Tekton Double Impact & Comb Filtering


Like many of you, I have been pondering purchasing these speakers but am very curious about the unusual tweeter array. I asked the smartest speaker person that I know (he is a student of Sean Olive) about the design and below is what he had to say.   

"In theory it could work, but the driver spacing means that the crossover point would need to be very low.
He is using the SB acoustics tweeter which is 72mm in diameter, center to center on the outside opposing drivers is around 5.7 inches, which is about 2400Hz. This means that combing would stop between 1/4 to 1/2 of the wavelength (between 1200-600Hz) is where the outside tweeters should start playing nice with each other.
Since he is not using low enough crossover points he has created a comb filtering monster. Now while it's not the great point source that was promised, it's no worse than most line arrays and the combing will average itself out given enough listening distance.

The MTM spacing on the other hand is ridiculous. Hopefully he is cutting the top end off on one of those midrange drivers to avoid combing."

seanheis1
So one thing can be certainly said, those speakers will color the sound, and change the music from what the artist intended.
This is not necessarily a bad thing as one can argue that hifi is getting things better than the original recording. Of course that's a preference. 

It's common for some hifi brands to voice a rising response from 2-7k to give the speaker it's over detailed sound. The "I'm hearing things in the recording that I've never heard before" is a clue that you are listening to boosted speakers. A dip in the presence zone from 7-8k helps the speakers "disappear."

IMO, this is part of the fun of hifi. If we wanted super accurate speakers, we would be talking about our Genelec Studio monitors, which were probably used in the studio by the recording engineers. But these speakers are no fun to listen to...no extra sparkles, dips, or sweetness.

At the end of the day, the recording engineers go home and listen to the sweet lies of their hifi systems.  

213runnin

1) Your post said "frequency graph" and not range or response. So that is why some people said that you are wrong about other manufacturers posting graphs. 

2) You are wrong again. 
     Tekton does include frequency numbers on some of their speakers. As an example on one, the DI. 
+/- 1dbl 70hrz - 20krz. Range 20hrz - 30krz. 
On another it is +/- .05dbl with the same measurements. 
Yes, the +/- range below 70hrz is not stated. But I highly doubt it is not in an acceptable range. 

I think what Tekton is trying to stress is that these two speakers are ruler flat in the most critical areas. 

Also l must say that you either have an agenda or are trolling because you continue to mention the Stereophile review which is about A DIFFERENT MODEL. You continue to bad mouth the design and the build. But you have NO personal experience with them. 

Look, you're not entitled to SAVE everyone from themselves. 

Just my opinion. Except the measurements. 
This idea that measurements don’t matter is nonsense from people who don’t understand them. The best kits out there always measure well. Look at the measurements done by Soundstage network at the NRC. The THD measurements alone say a lot about how clean your speakers will sound trying to reproduce massed strings and such. But nobody wants to talk about that.

ENTRIES PROVIDED:
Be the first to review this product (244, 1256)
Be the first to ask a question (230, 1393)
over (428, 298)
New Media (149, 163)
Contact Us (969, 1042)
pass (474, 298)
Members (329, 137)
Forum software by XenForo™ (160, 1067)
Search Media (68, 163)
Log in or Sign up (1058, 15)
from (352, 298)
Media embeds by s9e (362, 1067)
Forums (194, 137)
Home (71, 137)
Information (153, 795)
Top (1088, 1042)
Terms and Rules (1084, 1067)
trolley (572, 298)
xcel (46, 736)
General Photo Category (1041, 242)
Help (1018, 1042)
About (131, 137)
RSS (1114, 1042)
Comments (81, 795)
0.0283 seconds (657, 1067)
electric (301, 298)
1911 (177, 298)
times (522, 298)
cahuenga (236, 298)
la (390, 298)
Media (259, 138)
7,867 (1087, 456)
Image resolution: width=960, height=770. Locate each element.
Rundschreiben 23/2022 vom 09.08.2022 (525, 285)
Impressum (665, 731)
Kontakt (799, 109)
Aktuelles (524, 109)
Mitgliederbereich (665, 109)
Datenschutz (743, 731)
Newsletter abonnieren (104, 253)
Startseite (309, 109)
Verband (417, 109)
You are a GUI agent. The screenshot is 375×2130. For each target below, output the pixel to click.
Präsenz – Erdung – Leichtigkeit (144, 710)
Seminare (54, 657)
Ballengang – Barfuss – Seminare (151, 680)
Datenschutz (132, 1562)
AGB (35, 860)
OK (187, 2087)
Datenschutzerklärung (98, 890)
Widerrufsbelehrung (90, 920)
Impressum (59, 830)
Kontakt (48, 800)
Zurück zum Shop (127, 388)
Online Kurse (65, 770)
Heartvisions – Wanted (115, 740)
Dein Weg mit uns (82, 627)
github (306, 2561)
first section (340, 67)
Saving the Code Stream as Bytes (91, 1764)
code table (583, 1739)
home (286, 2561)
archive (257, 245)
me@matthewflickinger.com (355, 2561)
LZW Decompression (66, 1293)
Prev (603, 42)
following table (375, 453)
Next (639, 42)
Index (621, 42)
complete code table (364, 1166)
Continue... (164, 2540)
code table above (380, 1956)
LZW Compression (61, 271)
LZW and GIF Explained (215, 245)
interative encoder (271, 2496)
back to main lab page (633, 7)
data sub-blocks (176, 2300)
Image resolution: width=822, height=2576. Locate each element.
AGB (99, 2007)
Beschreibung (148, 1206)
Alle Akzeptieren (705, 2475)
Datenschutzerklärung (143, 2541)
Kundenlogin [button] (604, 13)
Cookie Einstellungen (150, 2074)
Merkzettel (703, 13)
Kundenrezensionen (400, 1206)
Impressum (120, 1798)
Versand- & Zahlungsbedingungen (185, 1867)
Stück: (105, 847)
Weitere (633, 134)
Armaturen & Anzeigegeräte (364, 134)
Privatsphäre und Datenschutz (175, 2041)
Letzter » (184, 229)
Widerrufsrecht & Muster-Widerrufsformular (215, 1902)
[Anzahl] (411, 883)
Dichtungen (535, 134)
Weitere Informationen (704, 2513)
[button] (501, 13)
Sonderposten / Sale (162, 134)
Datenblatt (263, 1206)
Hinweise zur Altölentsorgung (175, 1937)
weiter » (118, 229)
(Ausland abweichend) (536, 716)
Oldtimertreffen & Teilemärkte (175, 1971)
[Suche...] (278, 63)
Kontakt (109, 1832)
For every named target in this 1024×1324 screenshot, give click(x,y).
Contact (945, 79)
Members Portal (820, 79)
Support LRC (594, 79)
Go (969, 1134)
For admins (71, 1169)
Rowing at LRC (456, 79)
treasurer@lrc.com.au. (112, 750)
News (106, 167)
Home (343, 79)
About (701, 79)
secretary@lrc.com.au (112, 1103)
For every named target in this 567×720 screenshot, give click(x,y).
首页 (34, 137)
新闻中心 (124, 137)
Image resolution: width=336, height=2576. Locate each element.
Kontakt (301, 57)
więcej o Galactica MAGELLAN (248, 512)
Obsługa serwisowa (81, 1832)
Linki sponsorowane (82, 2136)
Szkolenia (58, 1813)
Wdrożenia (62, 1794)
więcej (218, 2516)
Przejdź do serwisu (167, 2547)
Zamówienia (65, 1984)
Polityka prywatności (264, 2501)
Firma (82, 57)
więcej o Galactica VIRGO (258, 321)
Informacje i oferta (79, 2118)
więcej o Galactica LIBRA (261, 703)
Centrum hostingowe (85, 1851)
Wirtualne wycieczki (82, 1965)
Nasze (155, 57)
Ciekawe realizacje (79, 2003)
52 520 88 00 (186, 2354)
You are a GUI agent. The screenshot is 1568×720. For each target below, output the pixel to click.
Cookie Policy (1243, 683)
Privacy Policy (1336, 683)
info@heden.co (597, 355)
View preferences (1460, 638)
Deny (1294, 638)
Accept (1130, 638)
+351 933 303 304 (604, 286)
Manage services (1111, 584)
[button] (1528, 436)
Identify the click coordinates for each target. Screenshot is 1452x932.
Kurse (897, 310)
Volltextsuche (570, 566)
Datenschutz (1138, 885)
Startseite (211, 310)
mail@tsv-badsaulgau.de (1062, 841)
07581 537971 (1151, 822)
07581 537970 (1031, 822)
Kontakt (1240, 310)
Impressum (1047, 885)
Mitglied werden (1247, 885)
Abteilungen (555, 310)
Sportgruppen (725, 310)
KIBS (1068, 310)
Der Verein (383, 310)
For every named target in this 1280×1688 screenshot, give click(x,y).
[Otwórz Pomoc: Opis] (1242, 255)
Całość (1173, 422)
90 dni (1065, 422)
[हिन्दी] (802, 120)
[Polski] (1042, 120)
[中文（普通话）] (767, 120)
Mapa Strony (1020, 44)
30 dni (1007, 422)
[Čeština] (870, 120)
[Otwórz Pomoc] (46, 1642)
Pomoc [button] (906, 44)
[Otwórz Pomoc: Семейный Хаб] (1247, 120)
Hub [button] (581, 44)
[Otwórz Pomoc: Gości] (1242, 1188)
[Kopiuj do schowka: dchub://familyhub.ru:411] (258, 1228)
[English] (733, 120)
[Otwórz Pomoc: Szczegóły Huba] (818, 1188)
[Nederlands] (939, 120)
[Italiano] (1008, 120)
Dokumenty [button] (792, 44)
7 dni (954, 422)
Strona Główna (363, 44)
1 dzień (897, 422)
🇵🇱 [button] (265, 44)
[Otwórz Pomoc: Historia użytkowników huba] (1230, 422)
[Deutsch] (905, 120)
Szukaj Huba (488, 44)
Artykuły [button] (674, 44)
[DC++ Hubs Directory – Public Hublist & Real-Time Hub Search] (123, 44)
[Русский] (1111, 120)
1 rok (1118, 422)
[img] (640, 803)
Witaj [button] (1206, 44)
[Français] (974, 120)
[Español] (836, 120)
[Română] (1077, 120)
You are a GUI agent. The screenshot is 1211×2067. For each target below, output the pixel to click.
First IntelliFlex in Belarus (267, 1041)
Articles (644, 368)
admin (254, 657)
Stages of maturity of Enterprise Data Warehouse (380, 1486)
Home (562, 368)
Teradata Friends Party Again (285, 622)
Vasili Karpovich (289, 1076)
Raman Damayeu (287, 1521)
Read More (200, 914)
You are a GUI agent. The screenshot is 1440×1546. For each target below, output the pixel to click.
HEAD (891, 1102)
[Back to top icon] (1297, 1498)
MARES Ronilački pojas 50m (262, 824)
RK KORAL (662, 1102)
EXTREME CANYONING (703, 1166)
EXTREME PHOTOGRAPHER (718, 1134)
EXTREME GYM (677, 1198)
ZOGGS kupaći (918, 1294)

DIRECTIVES:
a) According to the speaker thread, what is the diameter of the SB Acoustics tweeter used in the design?
b) Reproduce the speaker thread from "At the end of" up to and including "the same measurements.".
The lines have no connection to the speaker thread.

RESULTS OF THE TASKS:
a) 72mm.

b)
At the end of the day, the recording engineers go home and listen to the sweet lies of their hifi systems.  

213runnin

1) Your post said "frequency graph" and not range or response. So that is why some people said that you are wrong about other manufacturers posting graphs. 

2) You are wrong again. 
     Tekton does include frequency numbers on some of their speakers. As an example on one, the DI. 
+/- 1dbl 70hrz - 20krz. Range 20hrz - 30krz. 
On another it is +/- .05dbl with the same measurements.